Segment Open

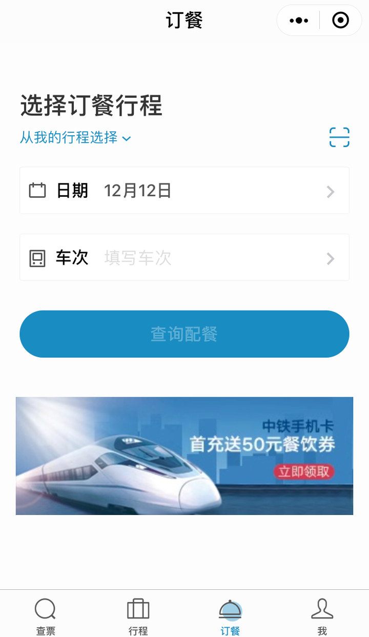Expand the 从我的行程选择 dropdown

pyautogui.click(x=75, y=137)
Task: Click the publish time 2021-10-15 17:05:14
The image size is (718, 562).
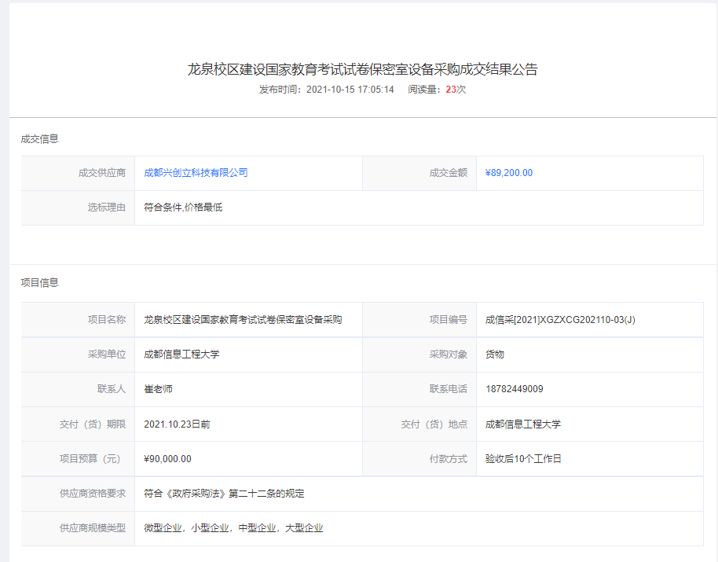Action: coord(350,90)
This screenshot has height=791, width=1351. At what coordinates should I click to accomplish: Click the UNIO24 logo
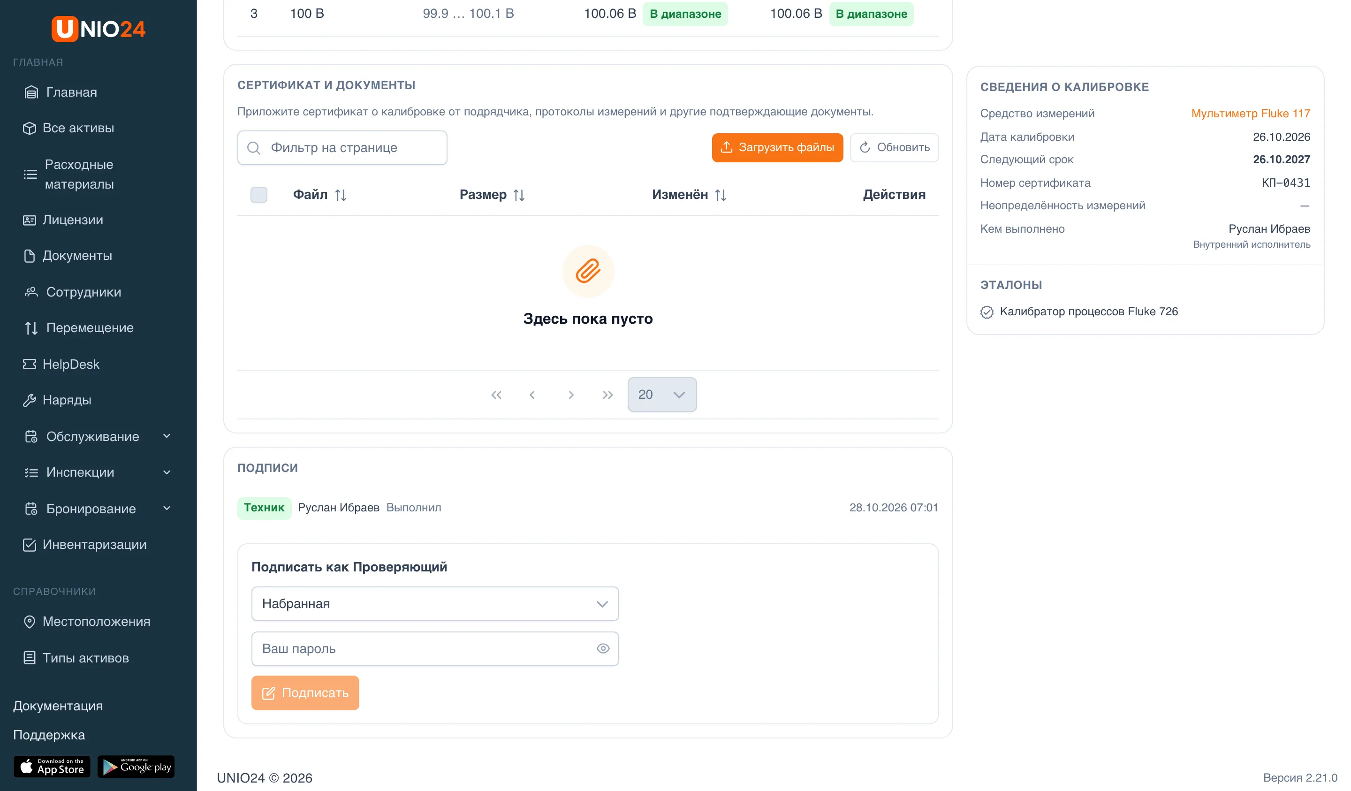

Segment Closed

**DIRECTIONS**. From the line with "Task: Click the" through the final line of the records above, return each line exactly and nothing else. Pictures are to be skipped.

**RESPONSE**.
Task: Click the publish time 2021-10-15 17:05:14
The image size is (718, 562).
Action: coord(350,90)
This screenshot has height=791, width=1351. At what coordinates should I click to accomplish: Click the UNIO24 logo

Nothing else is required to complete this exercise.